Plant scientist Ruthie Angelovici joins the Bond Life Sciences Center

By Jennifer Lu | MU Bond Life Sciences Center

Ruthie Angelovici
Ruthie Angelovici

Ruthie Angelovici clearly remembers her big eureka moment in science thus far. It didn’t happen in a laboratory. It wasn’t even her experiment.

At the time, Angelovici was in college studying marine biology. She had spent a year going on diving trips to figure out whether two visibly different corals were polymorphs of the same species, or two separate species.

A simple DNA test told her the answer in one afternoon.

“That’s the day I decided that there was a lot to be discovered, just in the lab,” Angelovici said. She switched majors and hasn’t looked back.

Better Nutrition in Crops

Angelovici studies the molecular biology of plants.

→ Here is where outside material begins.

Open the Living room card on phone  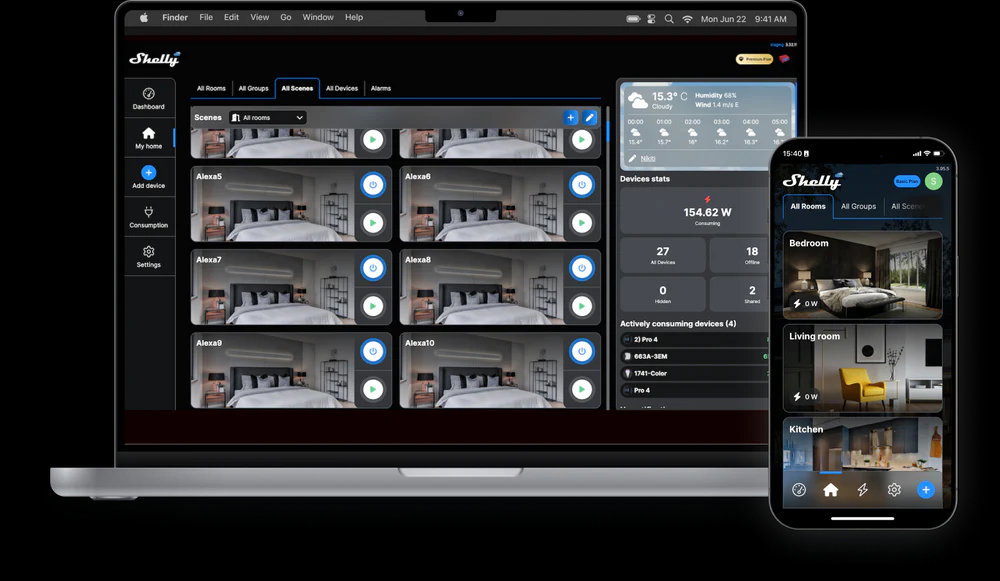point(862,368)
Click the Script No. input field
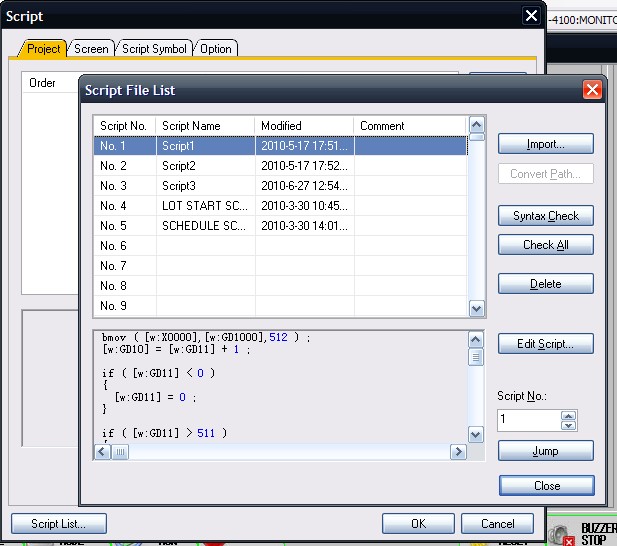 click(x=528, y=420)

As a newly minted assistant professor in biological sciences at the Bond Life Sciences Center, her goal is to increase the nutritional quality of staple crops like corn, rice, and wheat.

Although these crops make up 70 percent of people’s diet across the world, Angelovici said, they aren’t very nourishing.

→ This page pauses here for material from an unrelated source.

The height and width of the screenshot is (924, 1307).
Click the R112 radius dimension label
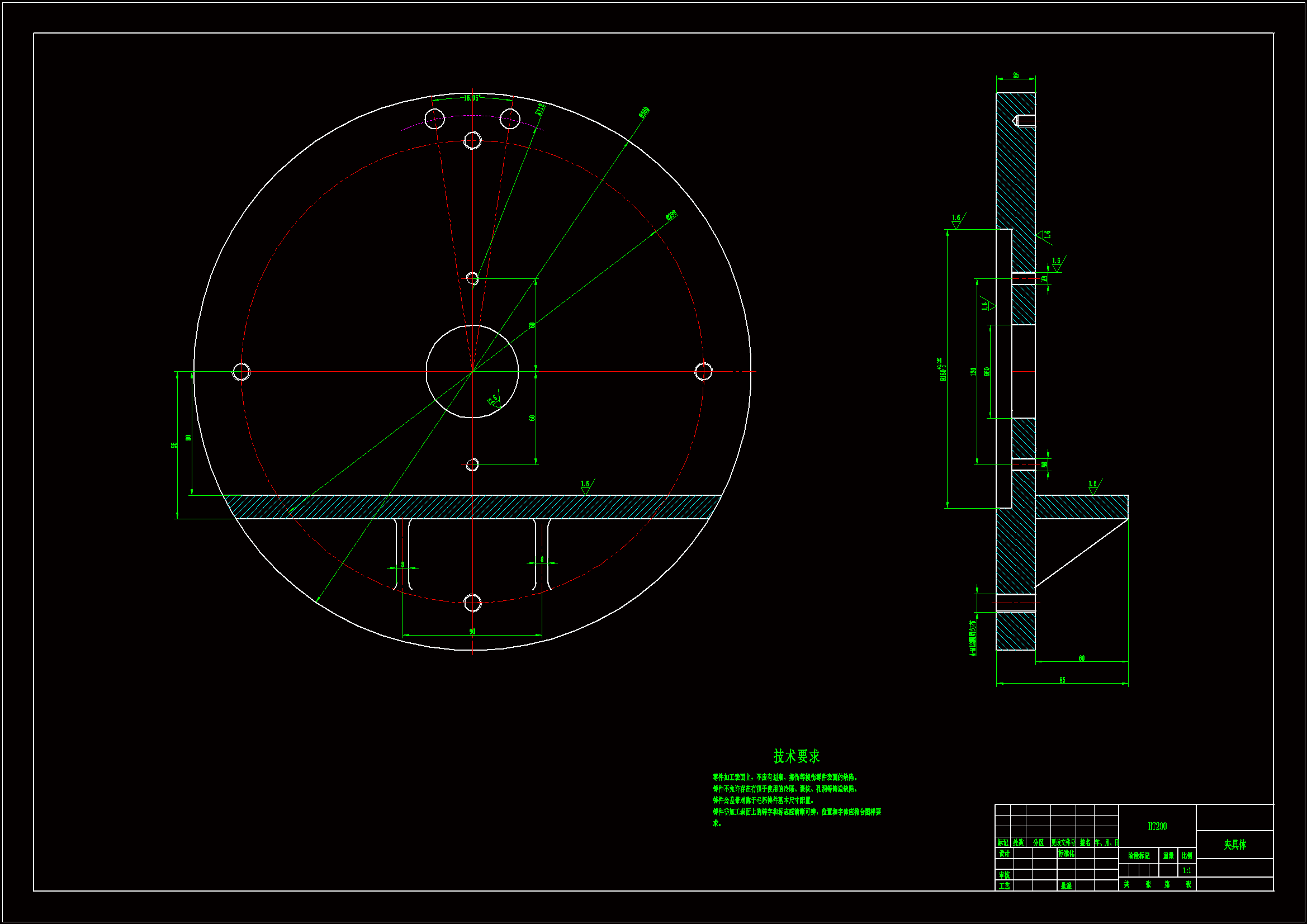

Corn, rice, and wheat are deficient in several key nutrients called essential amino acids. For example, if a person lived on wheat alone, they would have to eat anywhere from three to 17 pounds of the grain per day to reach the daily recommended amount for these nutrients.

Moreover, harsh growing conditions cause amino acids levels in plants to plummet—an increasingly grave problem as the earth’s climate gets warmer.

“If you think about the future, we’re going to face more droughts, more heat,” Angelovici said. “We need to figure out how we can maintain quality under those circumstances.”

Scientists have been trying to improve the nutritional quality of crops for years, whether through classical breeding or genetic engineering. The latter requires knowing which genes to alter.

Angelovici uses a technique called genome-wide association mapping. This allows her to link the natural variations within a particular trait — say, a special type of amino acids that are branched in structure — with the genes that affect this trait.

In previous studies, Angelovici chose Arabidopsis thaliana, which is popular among plant scientists for its simple genome and short life cycle, as her model plant.

She collected seeds from 313 varieties and burst them open, one seed type at a time, to release their contents. After separating the free amino acids from the rest of the seed pulp, she measured the branched amino acid levels — as a ratio to each other and to other amino acids — to build a nutritional profile that acts like a fingerprint for each plant.

Angelovici used this fingerprint to identify plants that shared similar traits. Then she scanned their DNA for any small genetic variations, or mutations, that plants had in common.

When she tallied up the frequency of each mutation in what is called a Manhattan plot, she found one particular variation that outstripped the others, standing out like a skyscraper over a city: a small section on chromosome 1 close to a gene called bcat2.

Angelovici then switched this gene off. When branched amino acid levels changed, it suggested that this trait was linked to the bcat2 gene.

However, Angelovici warned that often plants resist genetic tinkering. They lose viability, or cannot germinate seeds.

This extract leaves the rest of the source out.